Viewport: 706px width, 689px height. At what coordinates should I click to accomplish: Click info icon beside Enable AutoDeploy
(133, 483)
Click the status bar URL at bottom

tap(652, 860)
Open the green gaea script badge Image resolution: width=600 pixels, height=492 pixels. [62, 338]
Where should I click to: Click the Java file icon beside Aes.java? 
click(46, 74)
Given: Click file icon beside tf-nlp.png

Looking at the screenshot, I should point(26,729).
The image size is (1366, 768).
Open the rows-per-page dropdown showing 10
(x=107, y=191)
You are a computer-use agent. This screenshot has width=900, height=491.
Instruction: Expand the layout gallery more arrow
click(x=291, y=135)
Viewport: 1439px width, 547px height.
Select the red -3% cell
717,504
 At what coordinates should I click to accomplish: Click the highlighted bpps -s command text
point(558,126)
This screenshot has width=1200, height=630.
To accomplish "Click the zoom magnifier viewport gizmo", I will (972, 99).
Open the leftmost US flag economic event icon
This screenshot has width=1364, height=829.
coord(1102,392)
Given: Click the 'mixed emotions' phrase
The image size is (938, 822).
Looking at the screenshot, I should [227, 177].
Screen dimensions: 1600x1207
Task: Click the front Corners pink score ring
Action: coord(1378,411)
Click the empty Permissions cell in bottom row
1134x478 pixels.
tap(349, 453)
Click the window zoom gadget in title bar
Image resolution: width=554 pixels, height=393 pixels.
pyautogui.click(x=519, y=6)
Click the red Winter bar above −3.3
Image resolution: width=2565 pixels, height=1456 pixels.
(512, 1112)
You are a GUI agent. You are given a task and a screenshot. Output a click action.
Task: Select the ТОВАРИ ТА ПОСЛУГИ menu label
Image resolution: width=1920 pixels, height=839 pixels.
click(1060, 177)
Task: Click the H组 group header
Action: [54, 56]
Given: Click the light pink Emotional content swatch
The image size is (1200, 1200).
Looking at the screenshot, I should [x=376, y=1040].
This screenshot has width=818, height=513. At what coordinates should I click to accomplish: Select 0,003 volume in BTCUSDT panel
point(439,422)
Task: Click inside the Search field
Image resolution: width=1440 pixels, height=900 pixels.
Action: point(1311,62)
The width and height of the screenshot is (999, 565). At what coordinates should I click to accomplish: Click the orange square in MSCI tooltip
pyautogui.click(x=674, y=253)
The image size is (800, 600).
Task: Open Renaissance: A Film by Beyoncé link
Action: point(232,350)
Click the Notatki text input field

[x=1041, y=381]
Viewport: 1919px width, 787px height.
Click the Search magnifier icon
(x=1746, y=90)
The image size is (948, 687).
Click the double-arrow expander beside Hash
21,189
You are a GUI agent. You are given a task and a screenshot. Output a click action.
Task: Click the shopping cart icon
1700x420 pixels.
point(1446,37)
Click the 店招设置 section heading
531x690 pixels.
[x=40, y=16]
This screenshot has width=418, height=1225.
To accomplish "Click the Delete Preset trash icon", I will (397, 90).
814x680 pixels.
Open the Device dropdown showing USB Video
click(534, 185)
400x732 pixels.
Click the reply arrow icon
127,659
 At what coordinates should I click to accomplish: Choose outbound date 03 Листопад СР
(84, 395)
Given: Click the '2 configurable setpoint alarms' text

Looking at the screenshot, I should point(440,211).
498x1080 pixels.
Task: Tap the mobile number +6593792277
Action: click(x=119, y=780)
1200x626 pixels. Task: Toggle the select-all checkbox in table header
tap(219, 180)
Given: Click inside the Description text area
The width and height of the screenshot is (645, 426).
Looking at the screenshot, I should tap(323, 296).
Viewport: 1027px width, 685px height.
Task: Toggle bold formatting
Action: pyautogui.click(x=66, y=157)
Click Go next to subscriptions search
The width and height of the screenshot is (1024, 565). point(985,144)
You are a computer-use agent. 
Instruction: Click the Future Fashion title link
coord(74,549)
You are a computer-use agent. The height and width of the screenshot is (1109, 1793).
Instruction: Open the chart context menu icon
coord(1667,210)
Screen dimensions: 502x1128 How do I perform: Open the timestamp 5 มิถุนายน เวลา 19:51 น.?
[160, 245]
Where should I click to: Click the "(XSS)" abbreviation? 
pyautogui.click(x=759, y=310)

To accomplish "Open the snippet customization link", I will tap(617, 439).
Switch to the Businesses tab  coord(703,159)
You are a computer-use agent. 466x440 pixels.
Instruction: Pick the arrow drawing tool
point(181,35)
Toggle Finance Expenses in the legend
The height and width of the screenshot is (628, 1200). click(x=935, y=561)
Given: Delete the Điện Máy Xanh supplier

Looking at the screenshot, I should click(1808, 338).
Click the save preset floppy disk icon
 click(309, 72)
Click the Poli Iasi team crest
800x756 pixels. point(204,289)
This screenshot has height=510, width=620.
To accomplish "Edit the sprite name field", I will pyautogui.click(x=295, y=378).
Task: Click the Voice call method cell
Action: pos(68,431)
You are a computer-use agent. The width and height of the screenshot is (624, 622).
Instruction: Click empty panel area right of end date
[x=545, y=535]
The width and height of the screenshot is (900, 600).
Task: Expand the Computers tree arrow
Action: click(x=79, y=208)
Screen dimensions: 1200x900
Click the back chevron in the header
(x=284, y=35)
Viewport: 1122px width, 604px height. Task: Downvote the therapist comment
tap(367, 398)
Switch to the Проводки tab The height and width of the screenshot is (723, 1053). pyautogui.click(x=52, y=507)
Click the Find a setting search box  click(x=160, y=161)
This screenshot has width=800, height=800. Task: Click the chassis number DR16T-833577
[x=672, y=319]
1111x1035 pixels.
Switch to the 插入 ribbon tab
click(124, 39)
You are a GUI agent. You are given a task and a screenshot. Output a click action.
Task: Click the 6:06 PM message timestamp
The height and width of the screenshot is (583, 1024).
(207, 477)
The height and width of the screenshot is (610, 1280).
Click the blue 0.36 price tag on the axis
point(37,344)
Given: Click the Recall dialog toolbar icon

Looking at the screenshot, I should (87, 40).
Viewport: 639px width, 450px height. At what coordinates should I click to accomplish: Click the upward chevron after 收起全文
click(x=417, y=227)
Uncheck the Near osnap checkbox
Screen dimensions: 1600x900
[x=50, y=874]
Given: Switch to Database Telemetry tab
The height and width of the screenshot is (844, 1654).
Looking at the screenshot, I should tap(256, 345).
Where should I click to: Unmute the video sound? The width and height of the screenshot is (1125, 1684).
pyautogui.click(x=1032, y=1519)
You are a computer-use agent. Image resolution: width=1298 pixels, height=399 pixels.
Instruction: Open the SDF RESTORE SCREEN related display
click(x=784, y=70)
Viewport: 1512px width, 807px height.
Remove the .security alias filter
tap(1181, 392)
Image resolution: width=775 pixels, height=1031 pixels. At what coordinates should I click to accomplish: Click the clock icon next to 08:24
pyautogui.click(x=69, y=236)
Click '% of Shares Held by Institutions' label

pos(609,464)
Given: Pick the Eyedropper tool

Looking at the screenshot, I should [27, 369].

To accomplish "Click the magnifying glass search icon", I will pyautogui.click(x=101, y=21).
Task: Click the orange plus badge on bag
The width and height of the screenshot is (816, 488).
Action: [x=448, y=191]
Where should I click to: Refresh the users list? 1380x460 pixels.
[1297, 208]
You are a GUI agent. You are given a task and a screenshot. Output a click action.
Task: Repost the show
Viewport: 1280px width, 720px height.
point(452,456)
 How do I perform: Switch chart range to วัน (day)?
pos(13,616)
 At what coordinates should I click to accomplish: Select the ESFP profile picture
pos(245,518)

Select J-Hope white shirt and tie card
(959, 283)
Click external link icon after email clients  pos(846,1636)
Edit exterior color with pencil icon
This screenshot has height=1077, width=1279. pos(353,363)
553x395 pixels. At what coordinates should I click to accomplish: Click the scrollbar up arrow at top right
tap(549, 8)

····················

Could you output, exactly and with nothing else, the lines from the start of the records through the line containing "The image size is (1366, 768)."?

*RESPONSE TO THE TASK:*
Viewport: 706px width, 689px height. At what coordinates should I click to accomplish: Click info icon beside Enable AutoDeploy
(133, 483)
Click the status bar URL at bottom

tap(652, 860)
Open the green gaea script badge Image resolution: width=600 pixels, height=492 pixels. [62, 338]
Where should I click to: Click the Java file icon beside Aes.java? 
click(46, 74)
Given: Click file icon beside tf-nlp.png

Looking at the screenshot, I should point(26,729).
The image size is (1366, 768).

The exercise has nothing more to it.